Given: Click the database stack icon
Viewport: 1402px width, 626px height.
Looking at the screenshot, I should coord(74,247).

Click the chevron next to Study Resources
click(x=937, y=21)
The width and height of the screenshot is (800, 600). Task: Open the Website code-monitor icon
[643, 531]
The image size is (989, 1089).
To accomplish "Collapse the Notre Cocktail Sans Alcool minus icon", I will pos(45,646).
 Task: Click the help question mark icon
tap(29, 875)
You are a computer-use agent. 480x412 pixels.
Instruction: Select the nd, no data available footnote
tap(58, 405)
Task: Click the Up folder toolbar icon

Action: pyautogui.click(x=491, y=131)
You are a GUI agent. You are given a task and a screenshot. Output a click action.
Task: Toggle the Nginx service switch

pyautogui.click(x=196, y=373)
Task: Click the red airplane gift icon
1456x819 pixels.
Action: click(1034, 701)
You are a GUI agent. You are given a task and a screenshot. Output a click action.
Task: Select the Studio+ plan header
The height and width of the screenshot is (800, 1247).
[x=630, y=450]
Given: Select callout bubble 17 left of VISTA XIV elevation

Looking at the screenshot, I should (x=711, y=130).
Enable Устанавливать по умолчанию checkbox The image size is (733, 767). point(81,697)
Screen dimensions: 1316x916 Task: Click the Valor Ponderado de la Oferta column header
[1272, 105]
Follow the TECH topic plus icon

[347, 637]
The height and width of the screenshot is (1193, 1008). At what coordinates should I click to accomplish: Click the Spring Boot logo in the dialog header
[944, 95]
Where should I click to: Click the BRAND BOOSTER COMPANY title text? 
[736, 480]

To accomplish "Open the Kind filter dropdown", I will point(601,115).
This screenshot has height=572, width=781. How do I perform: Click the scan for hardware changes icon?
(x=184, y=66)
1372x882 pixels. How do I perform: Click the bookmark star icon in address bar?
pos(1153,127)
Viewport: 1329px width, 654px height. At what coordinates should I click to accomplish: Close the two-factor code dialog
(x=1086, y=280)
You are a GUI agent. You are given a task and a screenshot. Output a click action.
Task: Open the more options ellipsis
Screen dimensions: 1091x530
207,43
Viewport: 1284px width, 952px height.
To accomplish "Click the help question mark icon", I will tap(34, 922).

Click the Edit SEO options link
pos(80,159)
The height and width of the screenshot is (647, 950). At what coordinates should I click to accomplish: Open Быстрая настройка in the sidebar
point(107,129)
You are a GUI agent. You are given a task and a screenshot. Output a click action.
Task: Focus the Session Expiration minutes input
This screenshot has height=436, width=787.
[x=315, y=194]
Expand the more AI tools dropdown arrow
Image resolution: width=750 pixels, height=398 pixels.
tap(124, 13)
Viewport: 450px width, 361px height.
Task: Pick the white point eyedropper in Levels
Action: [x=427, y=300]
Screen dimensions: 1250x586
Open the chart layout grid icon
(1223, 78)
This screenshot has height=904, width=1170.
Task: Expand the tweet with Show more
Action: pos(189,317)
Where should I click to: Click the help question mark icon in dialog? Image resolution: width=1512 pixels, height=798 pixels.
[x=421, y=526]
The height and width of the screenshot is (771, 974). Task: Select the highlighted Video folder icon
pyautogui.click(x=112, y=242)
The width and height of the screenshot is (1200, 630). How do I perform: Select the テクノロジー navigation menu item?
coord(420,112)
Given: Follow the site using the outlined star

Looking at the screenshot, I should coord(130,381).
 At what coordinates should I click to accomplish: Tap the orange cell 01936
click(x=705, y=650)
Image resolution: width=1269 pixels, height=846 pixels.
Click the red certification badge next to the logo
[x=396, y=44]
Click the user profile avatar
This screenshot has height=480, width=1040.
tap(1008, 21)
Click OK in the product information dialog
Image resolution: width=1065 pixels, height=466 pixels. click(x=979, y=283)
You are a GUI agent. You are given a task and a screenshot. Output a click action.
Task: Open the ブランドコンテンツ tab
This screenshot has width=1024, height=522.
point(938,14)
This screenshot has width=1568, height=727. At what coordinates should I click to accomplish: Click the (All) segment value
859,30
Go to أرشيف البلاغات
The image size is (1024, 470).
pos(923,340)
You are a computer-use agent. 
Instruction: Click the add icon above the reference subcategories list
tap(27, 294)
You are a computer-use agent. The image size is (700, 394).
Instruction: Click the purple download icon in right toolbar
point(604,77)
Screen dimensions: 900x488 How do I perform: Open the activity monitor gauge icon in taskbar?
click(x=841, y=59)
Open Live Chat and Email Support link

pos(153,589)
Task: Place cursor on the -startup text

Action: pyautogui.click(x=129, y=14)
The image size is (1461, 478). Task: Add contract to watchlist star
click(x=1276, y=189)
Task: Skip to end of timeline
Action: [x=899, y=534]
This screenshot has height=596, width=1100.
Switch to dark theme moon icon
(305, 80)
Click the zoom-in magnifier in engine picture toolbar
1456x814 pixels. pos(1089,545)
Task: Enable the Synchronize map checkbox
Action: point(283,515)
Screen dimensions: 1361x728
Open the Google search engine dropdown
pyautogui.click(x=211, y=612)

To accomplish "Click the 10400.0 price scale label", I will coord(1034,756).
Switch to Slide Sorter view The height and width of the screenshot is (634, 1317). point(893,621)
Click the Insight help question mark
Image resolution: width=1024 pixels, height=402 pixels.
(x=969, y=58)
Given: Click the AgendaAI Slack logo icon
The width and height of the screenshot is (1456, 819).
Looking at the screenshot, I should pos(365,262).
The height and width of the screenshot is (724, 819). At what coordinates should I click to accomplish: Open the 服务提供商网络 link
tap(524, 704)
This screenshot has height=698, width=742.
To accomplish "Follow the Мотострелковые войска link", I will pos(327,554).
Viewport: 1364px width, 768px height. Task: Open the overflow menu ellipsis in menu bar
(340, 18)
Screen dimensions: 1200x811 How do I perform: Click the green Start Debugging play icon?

= = =

_Request:_ Lay out the material from the line containing "You are a computer-use agent. The" through the line containing "Looking at the screenshot, I should pos(365,262).", both included, as a Markdown table. Use the column headers Row and Line, and omit blank lines.

_Solution for this exercise:_
| Row | Line |
|---|---|
| 1 | You are a computer-use agent. The image size is (700, 394). |
| 2 | Instruction: Click the purple download icon in right toolbar |
| 3 | point(604,77) |
| 4 | Screen dimensions: 900x488 How do I perform: Open the activity monitor gauge icon in taskbar? |
| 5 | click(x=841, y=59) |
| 6 | Open Live Chat and Email Support link |
| 7 | pos(153,589) |
| 8 | Task: Place cursor on the -startup text |
| 9 | Action: pyautogui.click(x=129, y=14) |
| 10 | The image size is (1461, 478). Task: Add contract to watchlist star |
| 11 | click(x=1276, y=189) |
| 12 | Task: Skip to end of timeline |
| 13 | Action: [x=899, y=534] |
| 14 | This screenshot has height=596, width=1100. |
| 15 | Switch to dark theme moon icon |
| 16 | (305, 80) |
| 17 | Click the zoom-in magnifier in engine picture toolbar |
| 18 | 1456x814 pixels. pos(1089,545) |
| 19 | Task: Enable the Synchronize map checkbox |
| 20 | Action: point(283,515) |
| 21 | Screen dimensions: 1361x728 |
| 22 | Open the Google search engine dropdown |
| 23 | pyautogui.click(x=211, y=612) |
| 24 | To accomplish "Click the 10400.0 price scale label", I will coord(1034,756). |
| 25 | Switch to Slide Sorter view The height and width of the screenshot is (634, 1317). point(893,621) |
| 26 | Click the Insight help question mark |
| 27 | Image resolution: width=1024 pixels, height=402 pixels. |
| 28 | (x=969, y=58) |
| 29 | Given: Click the AgendaAI Slack logo icon |
| 30 | The width and height of the screenshot is (1456, 819). |
| 31 | Looking at the screenshot, I should pos(365,262). |